Facebook CEO Backtracks Amid News Feed Protests

PUBLISHED SEPTEMBER 11, 2006

After three days of calamitous protest, Facebook has issued a mea culpa and a slew of new privacy features following a widely unpopular update made to the site.

Within hours of the launch of News Feed Tuesday night-a feature designed to inform users of when and how their friends update their profiles-thousands of users banded together to protest the changes. Amid growing outrage, company founder Mark Zuckerberg formally apologized Friday morning for how the updates had been implemented and announced a new slate of privacy options to mitigate privacy concerns.

"We really messed this one up," Zuckerberg wrote in the open letter. "When we launched News Feed and Mini-Feed we were trying to provide you with a stream of information about your social world. Instead, we did a bad job of explaining what the new features were and an even worse job of giving you control of them."

Under the new features released on Friday, users have full control over what information is and is not broadcast over News Feed.

Though the site has achieved a reputation for savvy business decisions-a reputation that helped the company snag an exclusive advertising deal with Microsoft-this is not the company's first gaffe.
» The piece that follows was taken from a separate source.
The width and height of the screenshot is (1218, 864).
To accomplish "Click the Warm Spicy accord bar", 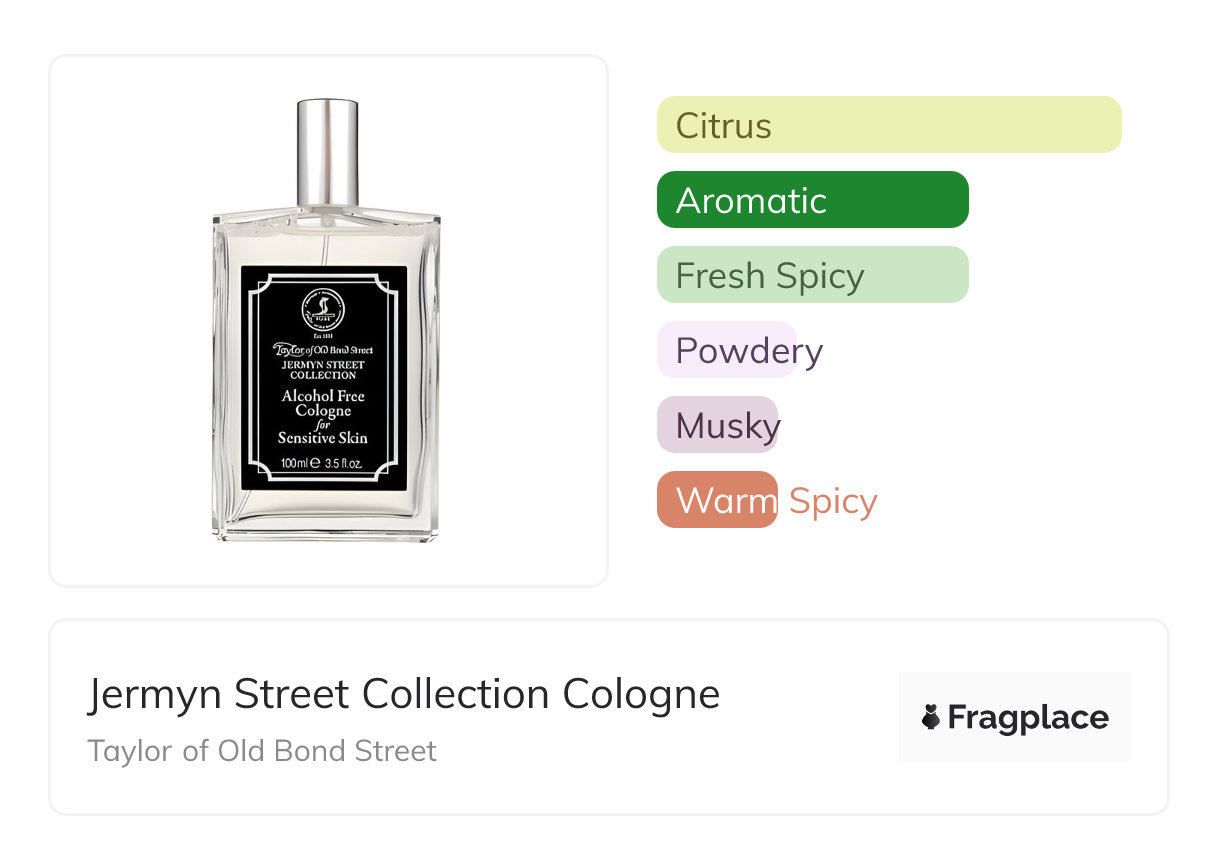I will pos(717,500).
In 2004, the Facebook team spent months designing Wirehog, a program designed to facilitate file- and photo-sharing between friends; however, the clunky software-based application failed to draw an audience. Additionally, Facebook received bad press earlier this year when 20-year-old Brooklyn resident Elvin Chaung solicited naked photos and videos from dozens of New York students, including several at Columbia, whose contact information he found on Facebook.

"It's invasive, I guess," Phaedra Polychronis, BC '07, said of News Feed. "It just makes you want to do a lot less because everything is reported," though she added that she felt better about the service now that the new security features had been added.

Despite the additional privacy measure, the company may not be in the clear. A number of reports throughout the week have speculated that since News Feed presents information for which users would previously have had to search, the feature could cut down on page views, thus decreasing advertising revenues.

Since its launch 30 months ago, the site has registered nearly 10 million users; according to comScore, which measures Internet traffic, it is the seventh-most visited site on the Web. According to a survey released earlier this summer, users spend an average of 16 minutes on the site daily, with half of all users checking their accounts every day.